As Google, Apple and Microsoft scramble to patch a long missed security flaw it might be timely to remember how we got here. Way back at the latter end of the last century – the 1990s, when Netscape browser was all the rage and – SSL (Secure Socket Layer) encryption was brand-spanking-new, the U.S. government wanted control over export of “weapons grade” encryption.
Its theory was that domestic communications could benefit from stronger, 128-bit encryption, but ‘backdoors’ should be available to U.S. intelligence and law enforcement when it came to foreign communications, the concept of weaker, “export grade” encryption was born.
Turns out that this theory and it’s legacy backdoor, a vulnerability that we’ve come to know in recent days as ‘FREAK’ still exists in up to 30 percent of U.S. web servers. It’s a sad example of how zombie-security from the era that gave us grunge can come back and bite us on the posterior.
Meanwhile, Apple and Google are saying they’ve developed fixes/patches – though we note Apple has yet to deploy – to mitigate the ‘Freak’ security flaw. Initially thought to be immune, Microsoft released an advisory which warned hundreds of millions of Windows PC users are also vulnerable to the security vulnerability ::::
The weakness in web encryption technology could enable attackers to spy on communications of users of Apple’s Safari browser and Google’s Android browser, according to researchers who uncovered the flaw.
The vulnerability could allow attacks on Microsoft PCs that connect with servers configured to use encryption technology intentionally weakened to comply with US government regulations banning exports of the strongest encryption.
Apple spokesman Ryan James said the computer company had developed a software update to remediate the vulnerability, which would be pushed out this week.
Google spokeswoman Liz Markman said the company had also developed a patch, which it has provided to partners. She declined to say when users could expect to receive those upgrades.
Google typically does not directly push out Android software updates. Instead they are handled by device makers and mobile carriers.
Microsoft advised system administrators to employ a workaround to disable settings on Windows servers that allow use of the weaker encryption.
It said it was investigating the threat and had not yet developed a security update that would automatically protect Windows PC users from the threat.
“Upon completion of this investigation, Microsoft will take the appropriate action to help protect customers,” Microsoft said.
“The FREAK attack was discovered by Karthikeyan Bhargavan at INRIA in Paris and the miTLS team. Further disclosure was coordinated by Matthew Green. This report is maintained by computer scientists at the University of Michigan, including Zakir Durumeric, David Adrian, Ariana Mirian, Michael Bailey, and J. Alex Halderman.”
Here’s the dirt: FREAK impacts code from the OpenSSL project, it seems that different browsers are affected differently: Safari and most Android-native browsers are vulnerable, but Chrome is not. These web clients all build on open source but make use of different versions of OpenSSL and employ different web application tool kits.

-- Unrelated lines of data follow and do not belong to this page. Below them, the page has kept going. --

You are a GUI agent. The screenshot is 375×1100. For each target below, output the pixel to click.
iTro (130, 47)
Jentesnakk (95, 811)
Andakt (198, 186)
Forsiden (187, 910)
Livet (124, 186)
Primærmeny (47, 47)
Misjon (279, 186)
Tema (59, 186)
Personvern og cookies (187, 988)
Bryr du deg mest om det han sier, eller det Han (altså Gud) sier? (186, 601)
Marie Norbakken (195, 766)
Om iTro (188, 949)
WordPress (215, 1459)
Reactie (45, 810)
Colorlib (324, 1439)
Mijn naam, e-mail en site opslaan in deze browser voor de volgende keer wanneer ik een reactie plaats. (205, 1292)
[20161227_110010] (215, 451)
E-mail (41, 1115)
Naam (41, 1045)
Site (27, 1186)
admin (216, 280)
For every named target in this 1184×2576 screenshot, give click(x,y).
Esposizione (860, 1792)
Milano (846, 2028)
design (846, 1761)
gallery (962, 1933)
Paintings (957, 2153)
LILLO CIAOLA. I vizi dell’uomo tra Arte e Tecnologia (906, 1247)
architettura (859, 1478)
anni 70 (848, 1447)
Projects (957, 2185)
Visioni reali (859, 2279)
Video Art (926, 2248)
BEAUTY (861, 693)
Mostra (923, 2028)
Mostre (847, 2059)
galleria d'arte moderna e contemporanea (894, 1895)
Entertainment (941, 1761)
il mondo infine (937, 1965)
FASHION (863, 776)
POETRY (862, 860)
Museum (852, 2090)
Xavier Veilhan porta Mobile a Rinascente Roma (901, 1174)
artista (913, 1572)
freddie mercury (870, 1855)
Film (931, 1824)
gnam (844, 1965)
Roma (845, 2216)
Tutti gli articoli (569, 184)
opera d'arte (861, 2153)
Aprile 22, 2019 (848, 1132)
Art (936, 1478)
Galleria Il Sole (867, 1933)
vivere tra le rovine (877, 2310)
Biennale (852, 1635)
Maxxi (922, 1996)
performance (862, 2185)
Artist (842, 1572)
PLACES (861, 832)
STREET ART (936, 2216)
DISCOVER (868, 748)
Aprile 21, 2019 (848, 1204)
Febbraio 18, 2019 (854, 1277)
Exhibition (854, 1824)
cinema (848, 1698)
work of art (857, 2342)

The vulnerability allows attackers to intercept HTTPS connections between vulnerable clients and servers and force them to use the weaker export-grade encryption, which can then be decrypted or altered. Many Google and Apple devices are potentially affected, along with embedded systems. FREAK was originally discovered by researchers at INRIA, a computer science research organization headquartered in Paris.
Computer scientists at the University of Michigan are maintaining a site that details the history of the attack and provides useful tips on remediation. Here’s what they recommend:
“If you run a web server, you should disable support for any export suites. However, instead of simply excluding RSA export cipher suites, we encourage administrators to disable support for all known insecure ciphers (e.g., there are export cipher suites protocols other than RSA) and enable forward secrecy. Mozilla has published a guide and SSL Configuration Generator, which will generate known good configurations for common servers. You can check whether your site is vulnerable using the SSL Labs’ SSL Server Test.”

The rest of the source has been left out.